Bei ,Abbey Road’ fallen einige Aspekte besonders auf: Die Songs auf der zweiten Seite der LP bestehen aus nahtlos aneinandergereihten Fragmenten, die den Eindruck eines Konzept-Albums erwecken. Dieses zeigt einmal mehr, dass die Beatles bis zum Schluss aus einem enormen Fundus von Material schöpfen konnten. Anstatt die einzelnen Fragmente auf komplette Song-Länge zu bringen, hat man sie einfach aneinandergefügt.
In Bezug auf den Sound war dieses Album ihr bislang bestes. Es wurde als Stereo-Album konzipiert und enthielt entsprechende Effekte. Aber auch vom Equalizing her war es um einiges runder und dem neuem HiFi-Bewusstsein angepasst.
Zum Equipment: Ringo benutzte sein neues Ludwig-Drum-Set (Maple Natur) mit einer zusätzlichen Tom; um den Sound trockener zu gestalten, legte er Geschirrtücher (!) auf Toms und Snare. Paul spielte seinen Rickenbacker 4001, John die Epiphone Casino und George wechselte wieder zwischen Les Paul und Telecaster. Die klassischen Clean-Sounds erzeugte George, indem er mit seiner Rosewood Tele über das Leslie-145-Cabinet spielte. Er variierte die Geschwindigkeiten und schaffte so ein lebendiges und schimmerndes Klanggeflecht (,Something‘, ,Octopus’s Garden‘, ,You Never Give Me Your Money‘, ,Sun King‘).

*Aufgabe 1:*
Welchen Bass spielte Paul laut dem Textauszug?
*Aufgabe 2:*
Übernimm aus dem Textauszug Wort für Wort alles von „Bei ,Abbey Road’“ bis hinunter zu „sie einfach aneinandergefügt.“.
*Aufgabe 3:*
Erkläre mit den Angaben aus dem Textauszug, warum Ringo Geschirrtücher auf Toms und Snare legte.
Die Einträge werden hierfür nicht gebraucht.

*Datensätze:*
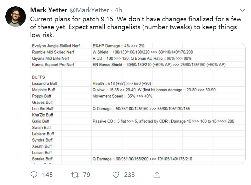The image size is (251, 185).
Task: Click the tweet text about patch 9.15
Action: point(136,27)
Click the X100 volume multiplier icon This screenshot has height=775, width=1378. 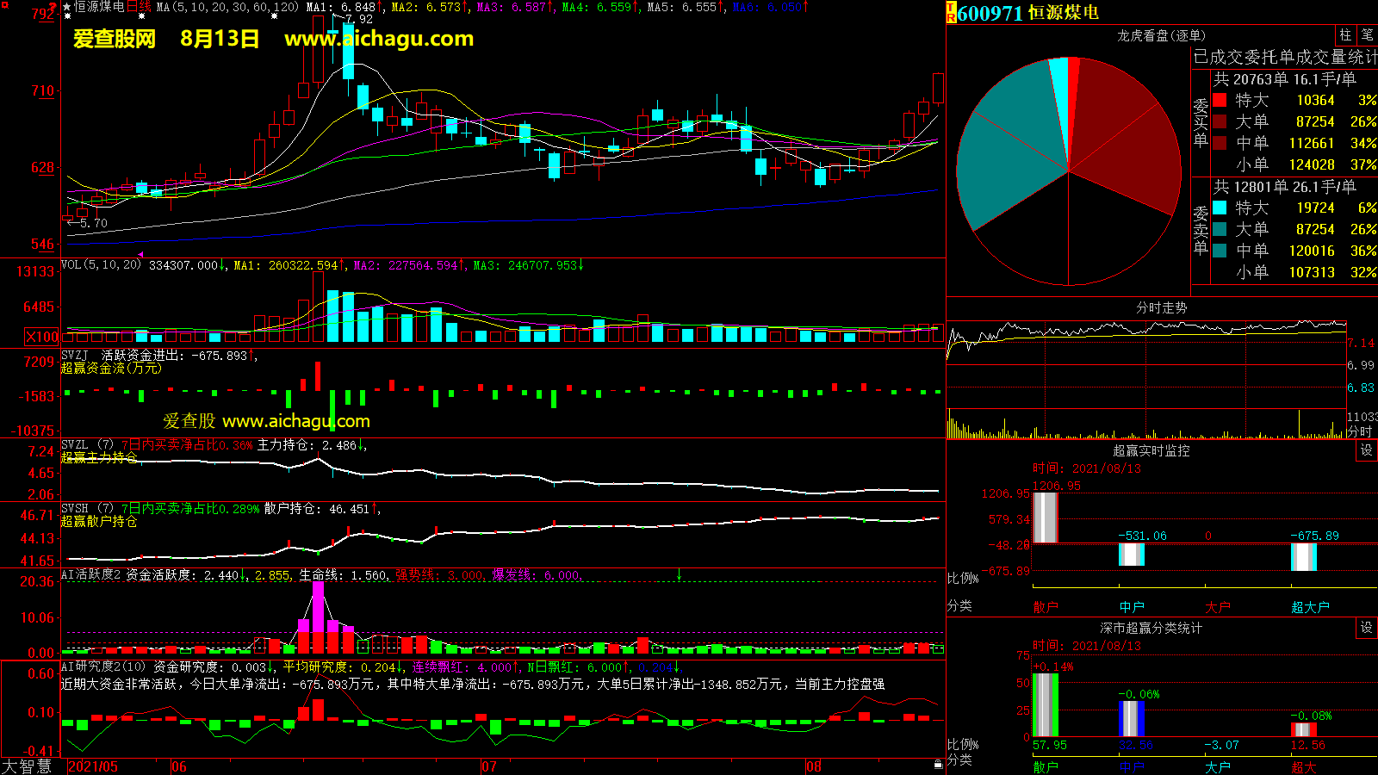42,337
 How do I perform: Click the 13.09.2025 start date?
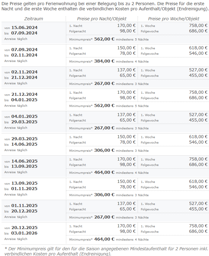[x=24, y=183]
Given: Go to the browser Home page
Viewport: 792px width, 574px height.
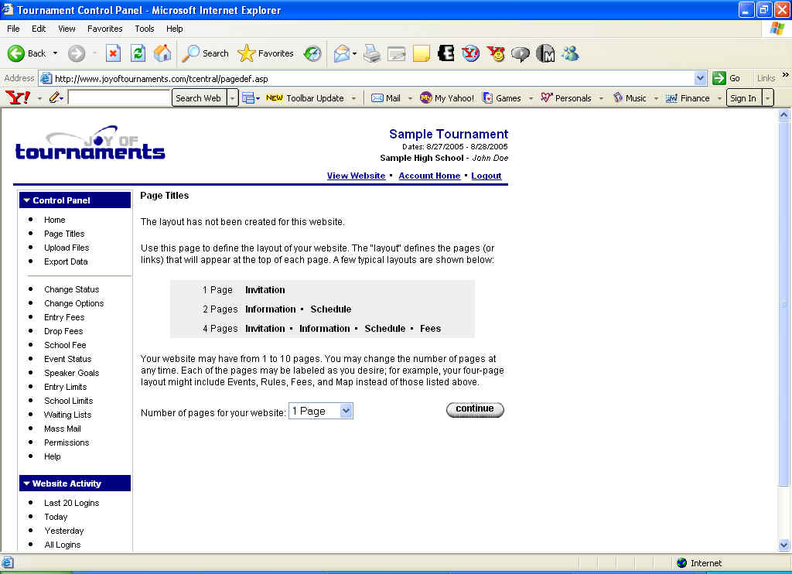Looking at the screenshot, I should point(162,53).
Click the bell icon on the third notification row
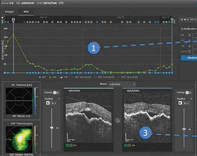This screenshot has height=156, width=197. coord(189,46)
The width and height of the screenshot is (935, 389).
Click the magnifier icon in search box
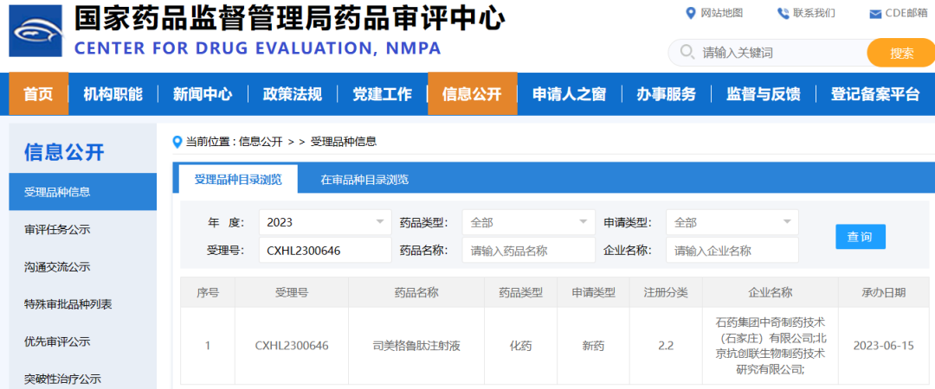pos(687,53)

*Antwortfeld 1:*
Seinen Rickenbacker 4001.

*Antwortfeld 2:*
Bei ,Abbey Road’ fallen einige Aspekte besonders auf: Die Songs auf der zweiten Seite der LP bestehen aus nahtlos aneinandergereihten Fragmenten, die den Eindruck eines Konzept-Albums erwecken. Dieses zeigt einmal mehr, dass die Beatles bis zum Schluss aus einem enormen Fundus von Material schöpfen konnten. Anstatt die einzelnen Fragmente auf komplette Song-Länge zu bringen, hat man sie einfach aneinandergefügt.

*Antwortfeld 3:*
Ringo legte die Geschirrtücher auf Toms und Snare, um den Sound trockener zu gestalten.